IL-6 regulates the migration, adhesion and proliferation of human placenta-derived mesenchymal stem cells by promoting CD73 expression
10.3760/cma.j.cn112309-20220704-00225
- VernacularTitle:IL-6通过促进人胎盘间充质干细胞上CD73的表达调节其迁移、黏附和增殖能力
- Author:
Hengchao ZHANG
1
;
Nannan ZHAO
;
Jiashen ZHANG
;
Kaiyue HAN
;
Yaxuan ZHAO
;
Rong QI
;
Xiying LUAN
Author Information
1. 滨州医学院免疫学教研室,烟台 264003
- Keywords:
Mesenchymal stem cells;
Placenta;
IL-6;
CD73;
Migration;
Adhesion;
Proliferation
- From:
Chinese Journal of Microbiology and Immunology
2022;42(12):940-948
- CountryChina
- Language:Chinese
-
Abstract:
Objective:To investigate the mechanism of IL-6 affecting the expression of CD73 on human placenta-derived mesenchymal stem cells (hPMSCs) and regulating their migration, adhesion and proliferation.Methods:Flow cytometry (FCM) and Western blot were used to analyze the effects of exogenous IL-6 or IL-6 secreted by hPMSCs on the expression of CD73 on hPMSCs. The influence of IL-6 on the phosphorylation of signal transducer and activator of transcription 3 (p-STAT3) in hPMSCs was detected by monoclonal antibody blocking test and Western blot. Real-time cellular analysis (RTCA) was used to analyze the changes in the migration, adhesion and proliferation of hPMSCs after knockdown of CD73 expression or APCP pretreatment.Results:FCM and Western blot showed that both exogenous and autocrine IL-6 from hPMSCs promoted the expression of CD73 on hPMSCs ( P<0.001, P<0.01). Moreover, CD73 expression decreased significantly with the presence of IL-6R inhibitor ( P<0.01). IL-6 could up-regulate the levels of both p-STAT3 and CD73 in hPMSCs ( P<0.05, P<0.01), while CD73 expression decreased after adding STAT3 inhibitor ( P<0.01).

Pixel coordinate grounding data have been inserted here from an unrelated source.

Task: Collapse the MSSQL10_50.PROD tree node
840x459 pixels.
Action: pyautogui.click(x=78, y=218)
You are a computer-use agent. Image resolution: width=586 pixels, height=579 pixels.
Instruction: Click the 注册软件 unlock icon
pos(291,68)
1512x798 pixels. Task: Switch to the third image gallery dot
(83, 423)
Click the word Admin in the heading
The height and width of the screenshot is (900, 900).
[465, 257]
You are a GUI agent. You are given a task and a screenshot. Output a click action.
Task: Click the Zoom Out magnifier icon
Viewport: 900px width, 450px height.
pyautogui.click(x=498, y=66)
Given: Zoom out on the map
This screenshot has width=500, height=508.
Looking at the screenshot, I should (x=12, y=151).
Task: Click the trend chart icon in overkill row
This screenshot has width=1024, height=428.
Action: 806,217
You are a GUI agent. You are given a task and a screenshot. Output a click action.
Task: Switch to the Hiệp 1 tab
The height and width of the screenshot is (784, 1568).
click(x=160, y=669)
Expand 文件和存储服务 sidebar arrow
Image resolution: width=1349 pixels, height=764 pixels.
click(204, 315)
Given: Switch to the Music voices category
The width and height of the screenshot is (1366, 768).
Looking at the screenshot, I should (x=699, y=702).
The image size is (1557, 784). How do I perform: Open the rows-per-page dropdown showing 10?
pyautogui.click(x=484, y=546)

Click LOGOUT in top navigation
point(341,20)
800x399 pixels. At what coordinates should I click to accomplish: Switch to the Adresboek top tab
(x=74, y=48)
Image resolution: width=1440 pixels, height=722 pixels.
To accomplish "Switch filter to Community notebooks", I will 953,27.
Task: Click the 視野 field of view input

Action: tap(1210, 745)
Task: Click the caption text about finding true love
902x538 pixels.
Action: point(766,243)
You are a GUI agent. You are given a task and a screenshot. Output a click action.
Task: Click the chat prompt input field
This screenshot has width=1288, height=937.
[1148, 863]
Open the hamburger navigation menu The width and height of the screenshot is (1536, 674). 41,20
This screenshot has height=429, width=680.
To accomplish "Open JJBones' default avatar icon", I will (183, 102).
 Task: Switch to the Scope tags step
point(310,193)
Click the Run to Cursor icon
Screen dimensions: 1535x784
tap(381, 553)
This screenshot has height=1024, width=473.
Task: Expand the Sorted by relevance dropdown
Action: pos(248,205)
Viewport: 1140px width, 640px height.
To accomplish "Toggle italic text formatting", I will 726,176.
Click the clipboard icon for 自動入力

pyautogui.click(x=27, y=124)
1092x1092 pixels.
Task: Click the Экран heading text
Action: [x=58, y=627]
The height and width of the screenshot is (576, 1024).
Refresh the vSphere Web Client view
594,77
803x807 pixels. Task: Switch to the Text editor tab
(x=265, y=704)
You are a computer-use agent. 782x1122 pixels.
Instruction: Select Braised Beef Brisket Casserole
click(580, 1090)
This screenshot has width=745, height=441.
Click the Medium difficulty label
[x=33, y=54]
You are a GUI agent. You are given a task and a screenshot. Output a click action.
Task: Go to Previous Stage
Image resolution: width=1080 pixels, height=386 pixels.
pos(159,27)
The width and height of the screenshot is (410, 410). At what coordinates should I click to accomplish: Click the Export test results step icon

RTCA showed that knockdown of CD73 expression on hPMSCs significantly inhibited the adhesion and proliferation ability of hPMSCs( P<0.01, P<0.05), but promoted the migration ability of hPMSCs ( P<0.05). Similarly, inhibiting the hydrolase activity of CD73 on hPMSCs by APCP also resulted in a significant decrease in the adhesion and proliferation capacities of hPMSCs, and an increase in the migration capacity of hPMSCs ( P<0.05). Conclusions:IL-6 enhanced the expression of CD73 on hPMSCs via the JAK/STAT3 pathway, thus affecting the migration, adhesion and proliferation of hPMSCs.